Problem:
Below is a listing. Gather each line of it that contains "click".

Supplied information:
**********
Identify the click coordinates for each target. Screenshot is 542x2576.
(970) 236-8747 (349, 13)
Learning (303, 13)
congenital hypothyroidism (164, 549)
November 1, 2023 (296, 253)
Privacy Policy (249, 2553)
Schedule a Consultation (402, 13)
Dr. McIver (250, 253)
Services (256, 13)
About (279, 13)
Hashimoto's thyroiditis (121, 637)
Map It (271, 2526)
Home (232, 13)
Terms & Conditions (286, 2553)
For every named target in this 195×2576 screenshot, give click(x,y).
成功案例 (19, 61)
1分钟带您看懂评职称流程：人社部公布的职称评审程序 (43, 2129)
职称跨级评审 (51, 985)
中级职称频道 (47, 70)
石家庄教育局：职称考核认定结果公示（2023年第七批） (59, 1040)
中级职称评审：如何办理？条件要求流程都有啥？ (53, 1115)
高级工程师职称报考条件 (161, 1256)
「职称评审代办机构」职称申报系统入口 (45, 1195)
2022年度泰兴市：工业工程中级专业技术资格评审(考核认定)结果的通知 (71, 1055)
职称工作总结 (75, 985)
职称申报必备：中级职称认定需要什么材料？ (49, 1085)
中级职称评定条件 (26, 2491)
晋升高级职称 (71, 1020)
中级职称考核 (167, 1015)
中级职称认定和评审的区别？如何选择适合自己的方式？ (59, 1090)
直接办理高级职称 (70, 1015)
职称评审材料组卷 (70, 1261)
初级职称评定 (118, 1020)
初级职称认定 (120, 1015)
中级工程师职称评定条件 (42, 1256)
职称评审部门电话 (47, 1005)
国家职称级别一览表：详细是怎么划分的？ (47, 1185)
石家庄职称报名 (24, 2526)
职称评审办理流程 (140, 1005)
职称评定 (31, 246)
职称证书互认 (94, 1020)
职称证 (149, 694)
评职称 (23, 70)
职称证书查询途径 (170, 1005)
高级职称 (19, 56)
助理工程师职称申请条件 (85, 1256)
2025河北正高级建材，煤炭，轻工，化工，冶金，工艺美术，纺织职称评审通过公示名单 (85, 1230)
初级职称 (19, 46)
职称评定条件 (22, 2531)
**********
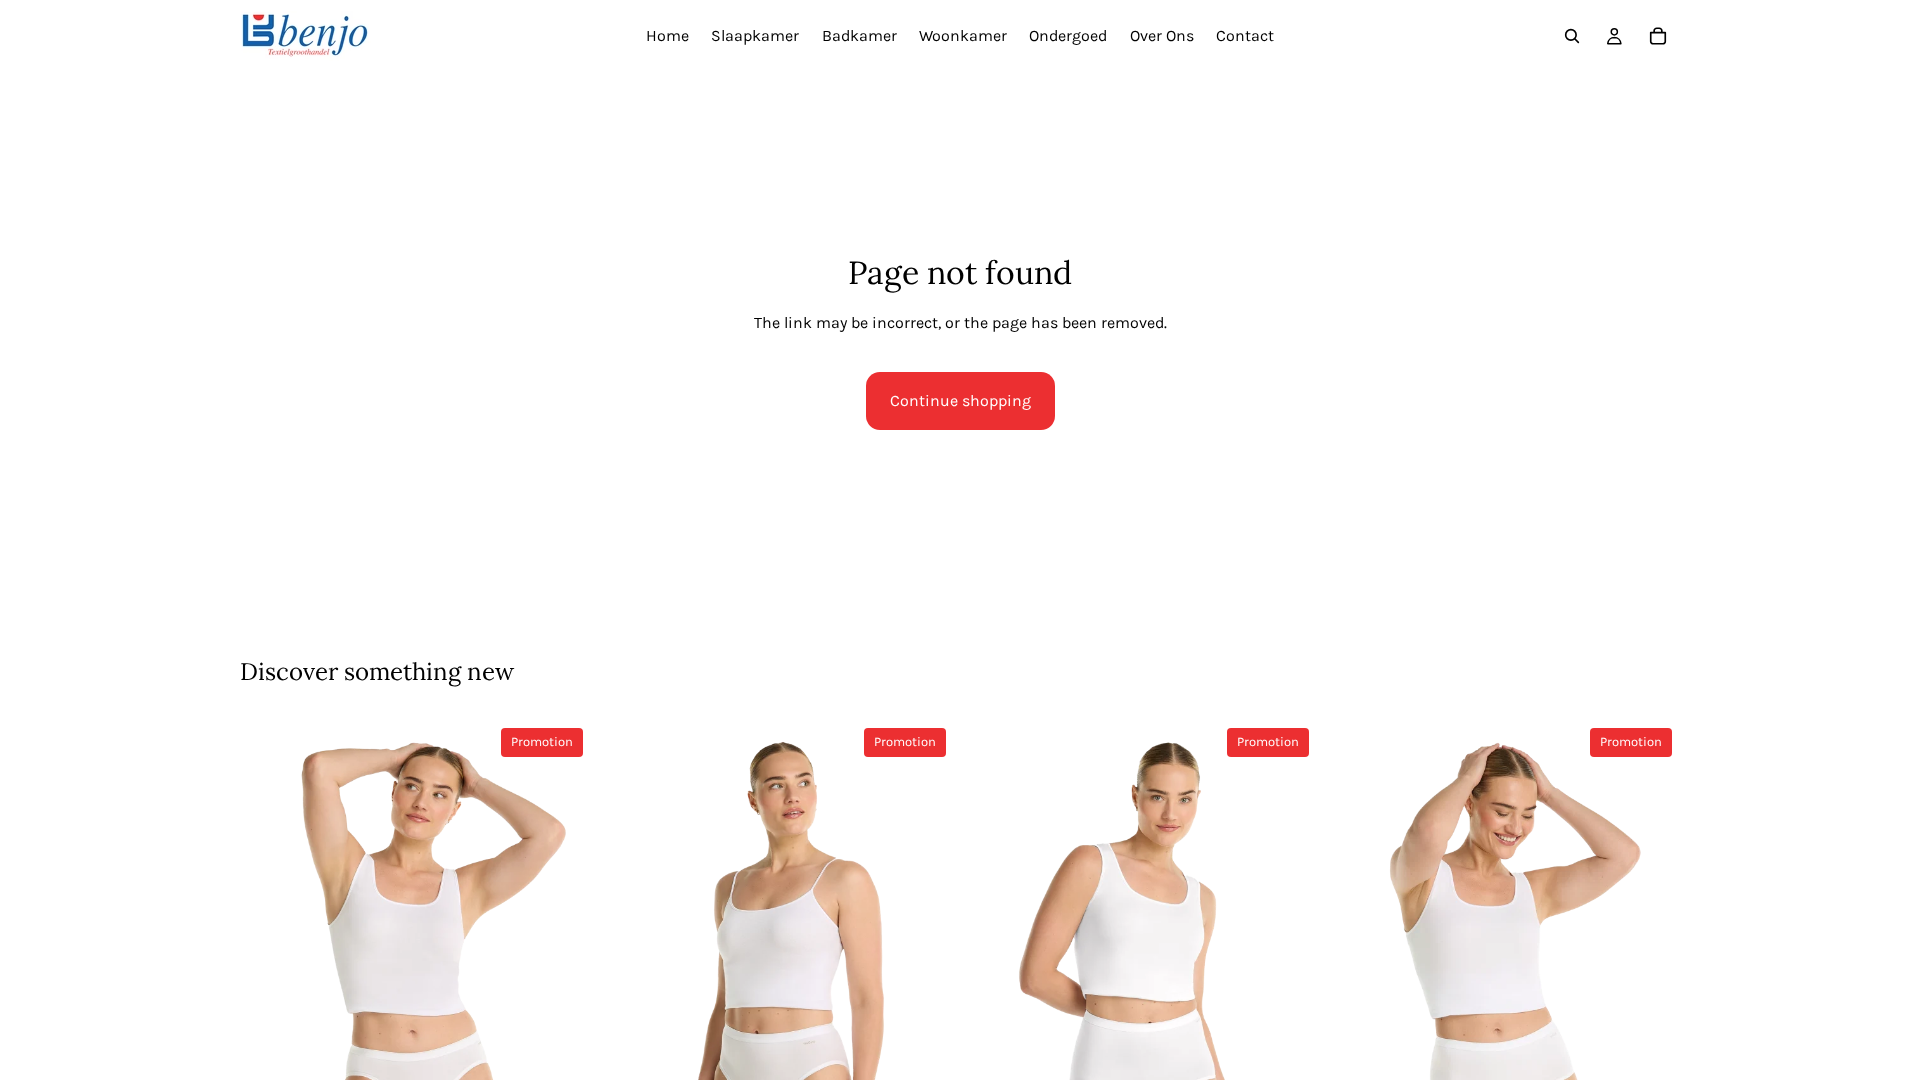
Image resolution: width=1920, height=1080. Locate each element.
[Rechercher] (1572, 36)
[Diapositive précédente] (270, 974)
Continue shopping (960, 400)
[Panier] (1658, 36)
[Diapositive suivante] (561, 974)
**********
Output for this exercise:
Identify the click coordinates for each target. Screenshot is 542x2576.
For every named target in this 195×2576 screenshot, give click(x,y).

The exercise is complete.